> Consignes de l'exercice:
1/ Expliquez, d'après l'extrait sur le handicap, pourquoi les milliers de personnes sourdes ou malentendantes s'inquiètent des masques.
2/ Rédigez la suite de l'extrait sur le handicap en partant de sa dernière phrase.

::: Extrait présenté :::

De leur côté, les milliers de personnes sourdes ou malentendantes qui lisent sur les lèvres s’inquiètent des masques qui cacheront la bouche de leurs interlocuteurs (...)

pour l’heure, les personnes handicapées voient surtout les nouvelles difficultés qui vont se poser à elles. Il ne faut pas cacher que les décideurs actuels ne partagent pas ce désir urgent de plus d’écologie et de justice sociale mais nous, citoyennes et citoyens engagés et responsables, nous pouvons impulser ce changement.

Le handicap a toujours constitué un moteur d’innovation. On lui doit les SMS, conçus au départ pour les Sourds, la télécommande, inventée pour pallier la situation de handicap moteur... (...)

::: Enregistrements fournis :::

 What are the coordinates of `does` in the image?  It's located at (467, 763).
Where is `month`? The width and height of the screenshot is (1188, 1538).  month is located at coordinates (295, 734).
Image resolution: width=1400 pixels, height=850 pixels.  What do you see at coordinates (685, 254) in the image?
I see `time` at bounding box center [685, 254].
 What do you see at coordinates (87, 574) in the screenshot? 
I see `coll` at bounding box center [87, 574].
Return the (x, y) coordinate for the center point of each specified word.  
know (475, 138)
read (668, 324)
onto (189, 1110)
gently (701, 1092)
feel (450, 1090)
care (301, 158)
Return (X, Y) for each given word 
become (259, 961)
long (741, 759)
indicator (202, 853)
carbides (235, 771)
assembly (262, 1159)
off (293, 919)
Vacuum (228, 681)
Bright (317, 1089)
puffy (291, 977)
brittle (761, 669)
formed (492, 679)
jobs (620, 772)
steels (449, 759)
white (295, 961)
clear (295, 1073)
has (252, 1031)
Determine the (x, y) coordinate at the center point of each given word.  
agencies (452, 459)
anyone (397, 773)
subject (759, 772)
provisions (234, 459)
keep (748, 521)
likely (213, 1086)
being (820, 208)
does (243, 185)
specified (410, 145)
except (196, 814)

:::

> Résultats attendus:
1/ Ces personnes lisent sur les lèvres. Or les masques cacheront la bouche de leurs interlocuteurs.

2/
Chacun d’entre nous traverse l’existence avec son lot d’épreuves et d’épisodes de résilience. Les personnes handicapées partagent cette réalité. Ce n’est pas à travers le culte d’individus érigés en supers-héros du quotidien parce qu’ils ont simplement réussi à être acteurs de leur propre vie que le handicap nous apporte un enseignement.

L’enseignement se constitue dans un regard politique sur cette question, et les analyses pourraient nettement s’inspirer de l’histoire de ces citoyens pour construire l’avenir. Ceux qui s’inquiètent du revenu minimum universel qui incite les oisifs à rester chez eux pourraient observer cette population qu’on a toujours pensé incapable de participer à la vie sociale et qui ne se satisfait pas du versement de minimas sociaux. Un minimum de ressources permettant de se loger, de se nourrir et de vivre dignement devrait constituer un droit, qu’on travaille ou pas. (...)

Servons-nous du handicap comme d’un laboratoire, d’une source d’inspiration, et pour cela vivons ensemble déconfinés et à égalité ! (...)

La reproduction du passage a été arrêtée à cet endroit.